La prima esperienza con l’assenza di minimi è stata fatta al Multistars di Desenzano. Alla gara IAAF era stato abbinato anche il C.d.S. di prove multiple. Ebbene, la gara è stata annullata (tranne il meeting IAAF) a causa di un numero ingestibile di partecipanti, circa 150 unità tra uomini e donne. Ora anche i Campionati Italiani sono senza minimo, sia per gli allievi che anche per le categorie maggiori, senior compresi. Ci troveremo a vedere un campionato italiano annullato? O più semplicemente assisteremo alle varie assurdità di atleti che abitano a 5 km dal luogo di gara e che si permettono di fare 4500 punti di decathlon con un entrata nel salto in alto a 1.60 facendo ritardare il programma di ore?
Un ultimo spunto di riflessione, tanto per far capire che questa federazione riesce a sbagliare a 360°: i cadetti. Da sempre categoria protetta, ogni anno si sentono prediche e raccomandazioni per far si che la categoria cadetti sia una categoria davvero giovanile, dove la specializzazione e la fatica siano concetti solo visti e non vissuti. Ebbene proprio la federazione ha pensato bene di inserire come prove multiple un pentathlon tutto da fare in una giornata. Cinque gare con la classica prova di mezzofondo ( i 1000) al termine.
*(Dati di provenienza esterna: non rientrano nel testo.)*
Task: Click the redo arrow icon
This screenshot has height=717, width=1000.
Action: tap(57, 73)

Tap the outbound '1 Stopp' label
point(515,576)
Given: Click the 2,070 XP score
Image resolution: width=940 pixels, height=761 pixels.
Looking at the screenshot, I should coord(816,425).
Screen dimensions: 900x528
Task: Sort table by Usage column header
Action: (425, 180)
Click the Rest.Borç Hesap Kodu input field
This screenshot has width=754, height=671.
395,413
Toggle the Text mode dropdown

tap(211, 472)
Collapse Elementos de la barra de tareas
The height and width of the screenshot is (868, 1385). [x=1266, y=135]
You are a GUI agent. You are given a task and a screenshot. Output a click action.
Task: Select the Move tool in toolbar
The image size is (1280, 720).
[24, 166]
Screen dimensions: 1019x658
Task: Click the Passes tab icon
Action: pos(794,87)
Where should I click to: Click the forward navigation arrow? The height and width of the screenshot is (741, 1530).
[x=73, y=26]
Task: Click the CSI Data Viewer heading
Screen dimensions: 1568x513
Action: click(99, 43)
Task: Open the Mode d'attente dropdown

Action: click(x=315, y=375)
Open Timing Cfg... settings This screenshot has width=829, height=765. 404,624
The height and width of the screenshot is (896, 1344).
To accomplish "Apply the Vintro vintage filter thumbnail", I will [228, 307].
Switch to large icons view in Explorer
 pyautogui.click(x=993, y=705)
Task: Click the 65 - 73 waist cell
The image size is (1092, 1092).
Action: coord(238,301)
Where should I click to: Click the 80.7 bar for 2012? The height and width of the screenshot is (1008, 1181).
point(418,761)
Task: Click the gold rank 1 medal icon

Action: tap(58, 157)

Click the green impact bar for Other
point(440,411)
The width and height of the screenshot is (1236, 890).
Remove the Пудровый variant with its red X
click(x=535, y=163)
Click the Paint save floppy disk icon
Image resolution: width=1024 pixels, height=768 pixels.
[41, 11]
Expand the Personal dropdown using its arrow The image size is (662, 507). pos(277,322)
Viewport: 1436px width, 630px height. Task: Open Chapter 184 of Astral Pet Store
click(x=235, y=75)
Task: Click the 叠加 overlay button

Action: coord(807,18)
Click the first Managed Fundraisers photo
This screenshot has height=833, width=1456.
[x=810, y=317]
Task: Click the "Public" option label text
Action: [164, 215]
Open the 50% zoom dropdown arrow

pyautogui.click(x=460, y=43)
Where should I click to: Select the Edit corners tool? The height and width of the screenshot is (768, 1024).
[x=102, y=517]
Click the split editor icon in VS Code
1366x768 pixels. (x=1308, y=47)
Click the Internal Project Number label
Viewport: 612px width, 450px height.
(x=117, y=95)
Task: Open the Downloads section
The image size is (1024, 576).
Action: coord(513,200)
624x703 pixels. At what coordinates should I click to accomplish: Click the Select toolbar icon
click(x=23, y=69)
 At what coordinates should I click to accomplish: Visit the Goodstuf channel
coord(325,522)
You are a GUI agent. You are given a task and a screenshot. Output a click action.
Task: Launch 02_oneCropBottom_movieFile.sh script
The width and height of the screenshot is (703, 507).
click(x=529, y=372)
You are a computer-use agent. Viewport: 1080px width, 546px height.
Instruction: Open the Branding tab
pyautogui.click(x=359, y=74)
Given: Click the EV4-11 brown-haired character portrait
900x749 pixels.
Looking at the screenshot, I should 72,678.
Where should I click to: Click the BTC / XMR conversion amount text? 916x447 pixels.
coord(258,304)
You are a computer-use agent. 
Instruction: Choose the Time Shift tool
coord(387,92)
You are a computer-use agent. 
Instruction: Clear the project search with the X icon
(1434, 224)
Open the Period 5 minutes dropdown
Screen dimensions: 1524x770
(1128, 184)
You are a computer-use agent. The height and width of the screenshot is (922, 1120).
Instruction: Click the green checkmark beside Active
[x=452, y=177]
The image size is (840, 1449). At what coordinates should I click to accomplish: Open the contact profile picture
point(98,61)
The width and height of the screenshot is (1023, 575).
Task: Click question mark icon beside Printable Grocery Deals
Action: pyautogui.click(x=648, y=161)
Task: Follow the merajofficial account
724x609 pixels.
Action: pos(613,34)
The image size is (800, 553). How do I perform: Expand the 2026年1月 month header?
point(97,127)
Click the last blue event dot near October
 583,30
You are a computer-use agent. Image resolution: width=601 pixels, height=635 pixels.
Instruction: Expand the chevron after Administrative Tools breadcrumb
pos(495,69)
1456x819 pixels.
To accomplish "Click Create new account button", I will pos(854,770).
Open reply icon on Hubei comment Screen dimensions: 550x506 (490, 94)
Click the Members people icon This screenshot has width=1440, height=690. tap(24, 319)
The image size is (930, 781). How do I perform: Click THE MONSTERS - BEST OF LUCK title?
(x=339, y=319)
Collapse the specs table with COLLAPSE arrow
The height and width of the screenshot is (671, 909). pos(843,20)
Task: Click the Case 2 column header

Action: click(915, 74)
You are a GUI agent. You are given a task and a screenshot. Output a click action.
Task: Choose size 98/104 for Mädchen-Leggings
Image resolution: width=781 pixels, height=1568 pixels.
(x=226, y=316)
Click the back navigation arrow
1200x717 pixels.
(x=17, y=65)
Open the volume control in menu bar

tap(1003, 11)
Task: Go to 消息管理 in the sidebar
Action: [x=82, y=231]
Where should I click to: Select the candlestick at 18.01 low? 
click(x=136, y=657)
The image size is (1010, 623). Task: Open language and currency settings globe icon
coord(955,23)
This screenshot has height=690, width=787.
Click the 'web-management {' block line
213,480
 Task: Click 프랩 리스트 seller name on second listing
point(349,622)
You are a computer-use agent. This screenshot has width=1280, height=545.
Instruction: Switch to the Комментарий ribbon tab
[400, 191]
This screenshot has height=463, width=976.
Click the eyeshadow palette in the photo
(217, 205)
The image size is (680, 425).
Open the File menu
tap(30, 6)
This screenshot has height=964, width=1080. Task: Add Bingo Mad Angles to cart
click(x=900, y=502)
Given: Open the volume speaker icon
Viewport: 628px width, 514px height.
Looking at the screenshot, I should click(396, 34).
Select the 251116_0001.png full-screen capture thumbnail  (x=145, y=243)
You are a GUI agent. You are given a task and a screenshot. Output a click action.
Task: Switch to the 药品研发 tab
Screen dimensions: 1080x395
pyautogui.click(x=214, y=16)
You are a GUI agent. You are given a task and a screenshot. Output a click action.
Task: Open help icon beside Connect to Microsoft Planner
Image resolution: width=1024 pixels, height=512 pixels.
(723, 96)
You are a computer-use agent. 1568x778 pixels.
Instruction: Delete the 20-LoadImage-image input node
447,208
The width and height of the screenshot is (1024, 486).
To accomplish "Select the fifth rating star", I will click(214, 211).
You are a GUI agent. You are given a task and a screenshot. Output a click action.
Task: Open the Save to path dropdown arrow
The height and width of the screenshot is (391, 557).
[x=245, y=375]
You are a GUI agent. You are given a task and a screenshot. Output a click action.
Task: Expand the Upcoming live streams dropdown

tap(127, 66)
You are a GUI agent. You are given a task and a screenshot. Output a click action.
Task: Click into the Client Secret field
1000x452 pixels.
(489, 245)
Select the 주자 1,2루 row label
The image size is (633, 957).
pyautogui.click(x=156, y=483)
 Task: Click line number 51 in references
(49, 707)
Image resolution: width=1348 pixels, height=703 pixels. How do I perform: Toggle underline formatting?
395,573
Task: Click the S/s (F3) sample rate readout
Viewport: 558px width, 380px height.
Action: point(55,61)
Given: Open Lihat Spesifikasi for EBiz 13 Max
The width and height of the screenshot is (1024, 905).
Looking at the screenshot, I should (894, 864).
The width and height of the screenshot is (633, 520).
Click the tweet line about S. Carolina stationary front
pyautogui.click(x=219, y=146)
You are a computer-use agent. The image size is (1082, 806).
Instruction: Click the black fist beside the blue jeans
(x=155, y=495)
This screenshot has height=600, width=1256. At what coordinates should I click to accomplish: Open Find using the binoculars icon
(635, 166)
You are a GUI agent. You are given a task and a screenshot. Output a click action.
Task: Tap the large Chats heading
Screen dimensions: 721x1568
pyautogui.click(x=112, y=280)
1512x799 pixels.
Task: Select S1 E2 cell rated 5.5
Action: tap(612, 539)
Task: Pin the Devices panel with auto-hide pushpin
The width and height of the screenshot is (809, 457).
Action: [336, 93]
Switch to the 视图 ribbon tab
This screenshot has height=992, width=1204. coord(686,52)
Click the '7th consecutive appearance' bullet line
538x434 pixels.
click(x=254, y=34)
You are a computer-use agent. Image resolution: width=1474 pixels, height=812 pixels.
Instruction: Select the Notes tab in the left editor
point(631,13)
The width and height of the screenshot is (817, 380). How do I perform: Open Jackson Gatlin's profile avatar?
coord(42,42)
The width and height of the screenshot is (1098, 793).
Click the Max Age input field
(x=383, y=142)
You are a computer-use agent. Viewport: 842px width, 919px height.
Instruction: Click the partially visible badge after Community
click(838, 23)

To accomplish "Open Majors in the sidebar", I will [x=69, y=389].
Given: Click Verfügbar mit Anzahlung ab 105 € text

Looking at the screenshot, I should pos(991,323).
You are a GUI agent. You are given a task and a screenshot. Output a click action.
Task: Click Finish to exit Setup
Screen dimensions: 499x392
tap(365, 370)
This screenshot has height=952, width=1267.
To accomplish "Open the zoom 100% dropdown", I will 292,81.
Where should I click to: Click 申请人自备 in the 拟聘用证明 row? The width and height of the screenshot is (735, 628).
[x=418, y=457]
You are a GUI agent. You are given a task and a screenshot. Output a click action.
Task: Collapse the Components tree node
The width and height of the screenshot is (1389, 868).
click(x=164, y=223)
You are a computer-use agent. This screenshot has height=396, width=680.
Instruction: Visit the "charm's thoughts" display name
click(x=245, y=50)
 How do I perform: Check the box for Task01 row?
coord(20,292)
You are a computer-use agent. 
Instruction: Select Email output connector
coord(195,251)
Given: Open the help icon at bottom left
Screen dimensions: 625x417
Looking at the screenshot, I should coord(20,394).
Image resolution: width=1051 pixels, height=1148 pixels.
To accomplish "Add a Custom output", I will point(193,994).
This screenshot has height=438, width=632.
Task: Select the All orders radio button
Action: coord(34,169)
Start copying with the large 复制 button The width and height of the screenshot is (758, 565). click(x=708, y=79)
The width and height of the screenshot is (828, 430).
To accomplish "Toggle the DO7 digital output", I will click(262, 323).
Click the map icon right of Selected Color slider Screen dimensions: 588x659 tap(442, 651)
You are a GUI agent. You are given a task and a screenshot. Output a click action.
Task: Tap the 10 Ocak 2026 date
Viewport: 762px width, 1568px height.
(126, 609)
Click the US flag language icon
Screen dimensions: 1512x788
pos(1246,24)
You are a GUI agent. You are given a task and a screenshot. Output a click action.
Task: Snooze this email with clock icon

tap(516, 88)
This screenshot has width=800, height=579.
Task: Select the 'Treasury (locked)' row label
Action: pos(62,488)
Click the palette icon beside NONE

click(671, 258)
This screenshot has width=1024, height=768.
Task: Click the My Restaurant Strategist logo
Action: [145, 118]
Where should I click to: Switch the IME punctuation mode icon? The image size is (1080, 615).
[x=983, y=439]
Quanti cadetti saranno in grado di affrontare come un gioco o con il gusto di competere una giornata tanto massacrante? E in più, da un punto di vista della progressione dei carichi ha senso mettere 5 gare in un giorno per i cadetti quando poi gli stessi atleti si troveranno nella categoria allievi a fare 4 gare nei due giorni classici dell’octathlon? Sarebbe interessante ricevere una risposta dalla Fidal ma ancora più interessante sarebbe ricevere un parere dei lettori in modo di avere qualche impressione in più su cui poter ragionare.